6. Ausreichend trinken

Eine ausreichende Flüssigkeitszufuhr ist wichtig für den gesamten Körper, auch für die Schleimhäute. Trinke täglich ausreichend Wasser, um die Befeuchtung der Scheide zu unterstützen.

7. Ernährung anpassen

Eine ausgewogene Ernährung mit viel Obst, Gemüse und gesunden Fetten kann sich positiv auf den Hormonhaushalt und die Schleimhäute auswirken. Vermeide stark verarbeitete Lebensmittel und Zucker, da diese Entzündungen fördern können.

8. Ärztliche Beratung

Wenn die Symptome der Scheidentrockenheit anhalten oder sich verschlimmern, solltest du unbedingt einen Arzt aufsuchen. Er kann die Ursache abklären und eine geeignete Behandlung empfehlen.

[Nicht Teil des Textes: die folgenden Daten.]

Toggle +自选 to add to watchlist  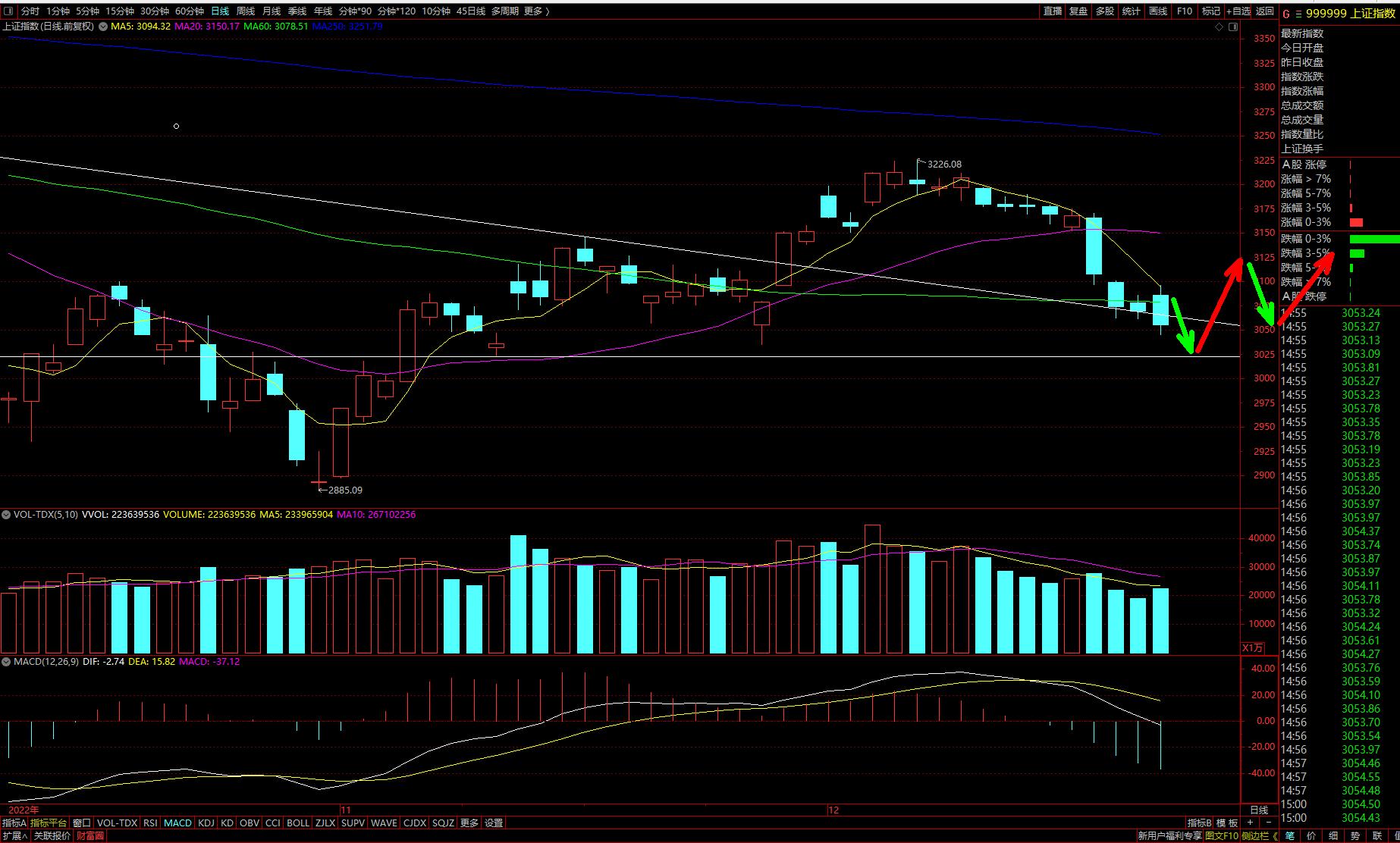[1238, 11]
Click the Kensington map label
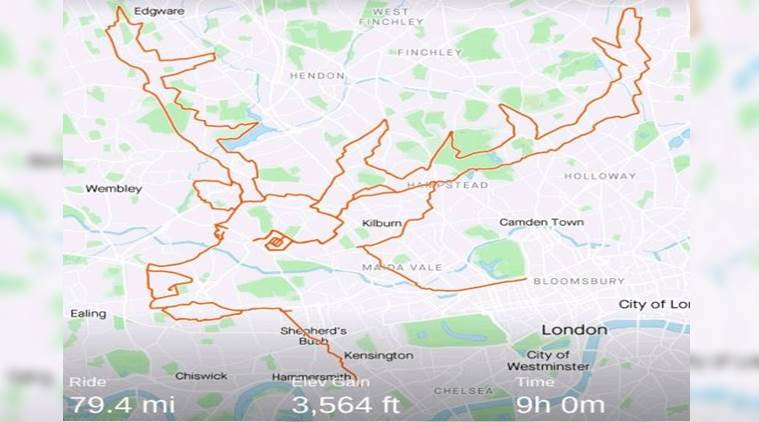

Hormonfreie Verhütungsalternativen

Wenn die Pille die Ursache für deine Scheidentrockenheit ist, solltest du über hormonfreie Verhütungsalternativen nachdenken. Hier sind einige Optionen:

  • Kondome: Eine einfache und effektive Methode, die zusätzlich vor sexuell übertragbaren Krankheiten schützt.
  • Diaphragma: Eine wiederverwendbare Barriere, die vor dem Muttermund platziert wird.
  • Kupferspirale: Eine hormonfreie Spirale, die in die Gebärmutter eingesetzt wird.
  • NFP (Natürliche Familienplanung): Eine Methode, die auf der Beobachtung des Menstruationszyklus basiert.

Fazit

Scheidentrockenheit durch Pille ist eine häufige und oft belastende Nebenwirkung. Glücklicherweise gibt es viele Möglichkeiten, die Symptome zu lindern und das Wohlbefinden zu verbessern. Sprich mit deinem Arzt über deine Beschwerden und finde gemeinsam die beste Lösung für dich. Eine angepasste Verhütungsmethode, die richtige Pflege und eine gesunde Lebensweise können dir helfen, wieder ein unbeschwertes Gefühl im Intimbereich zu erlangen.